§ Records from a dataset
################

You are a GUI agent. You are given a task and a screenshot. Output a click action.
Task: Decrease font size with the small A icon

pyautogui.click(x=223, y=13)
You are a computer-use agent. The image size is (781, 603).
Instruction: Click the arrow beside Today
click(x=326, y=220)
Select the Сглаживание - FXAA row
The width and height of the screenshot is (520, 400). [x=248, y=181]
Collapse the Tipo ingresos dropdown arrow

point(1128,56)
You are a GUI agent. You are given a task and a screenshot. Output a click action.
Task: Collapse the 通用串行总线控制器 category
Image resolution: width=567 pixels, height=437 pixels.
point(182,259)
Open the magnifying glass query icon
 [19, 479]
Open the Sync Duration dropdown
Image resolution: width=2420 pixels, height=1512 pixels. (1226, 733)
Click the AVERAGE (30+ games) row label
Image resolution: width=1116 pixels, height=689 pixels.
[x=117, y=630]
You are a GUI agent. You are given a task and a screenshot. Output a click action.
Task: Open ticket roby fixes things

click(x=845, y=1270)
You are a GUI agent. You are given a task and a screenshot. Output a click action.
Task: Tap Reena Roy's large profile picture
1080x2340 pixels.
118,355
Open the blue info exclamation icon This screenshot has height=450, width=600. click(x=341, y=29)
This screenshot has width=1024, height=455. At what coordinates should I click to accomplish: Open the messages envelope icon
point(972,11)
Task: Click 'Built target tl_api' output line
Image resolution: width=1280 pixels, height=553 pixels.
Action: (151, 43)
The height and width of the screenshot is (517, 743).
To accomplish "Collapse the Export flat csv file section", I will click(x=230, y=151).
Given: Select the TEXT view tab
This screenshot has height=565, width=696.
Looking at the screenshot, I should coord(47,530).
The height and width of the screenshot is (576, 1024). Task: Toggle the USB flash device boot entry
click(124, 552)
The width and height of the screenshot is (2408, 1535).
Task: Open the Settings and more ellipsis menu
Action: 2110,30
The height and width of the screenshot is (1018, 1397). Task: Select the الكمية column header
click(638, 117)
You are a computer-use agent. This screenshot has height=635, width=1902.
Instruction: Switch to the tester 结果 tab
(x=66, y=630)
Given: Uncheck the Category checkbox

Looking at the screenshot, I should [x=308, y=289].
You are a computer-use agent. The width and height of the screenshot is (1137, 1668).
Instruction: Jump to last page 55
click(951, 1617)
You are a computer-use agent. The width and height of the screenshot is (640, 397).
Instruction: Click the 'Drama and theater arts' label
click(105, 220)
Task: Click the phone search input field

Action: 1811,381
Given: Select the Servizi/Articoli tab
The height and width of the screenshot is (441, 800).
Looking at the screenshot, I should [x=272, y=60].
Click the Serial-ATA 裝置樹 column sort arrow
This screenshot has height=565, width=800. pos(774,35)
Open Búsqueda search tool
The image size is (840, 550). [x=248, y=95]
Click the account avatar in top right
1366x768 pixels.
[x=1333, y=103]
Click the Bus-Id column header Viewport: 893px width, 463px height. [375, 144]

################

Return the records verbatim, from the line containing "Open Búsqueda search tool" through the end of the records, both ends included.

Open Búsqueda search tool
The image size is (840, 550). [x=248, y=95]
Click the account avatar in top right
1366x768 pixels.
[x=1333, y=103]
Click the Bus-Id column header Viewport: 893px width, 463px height. [375, 144]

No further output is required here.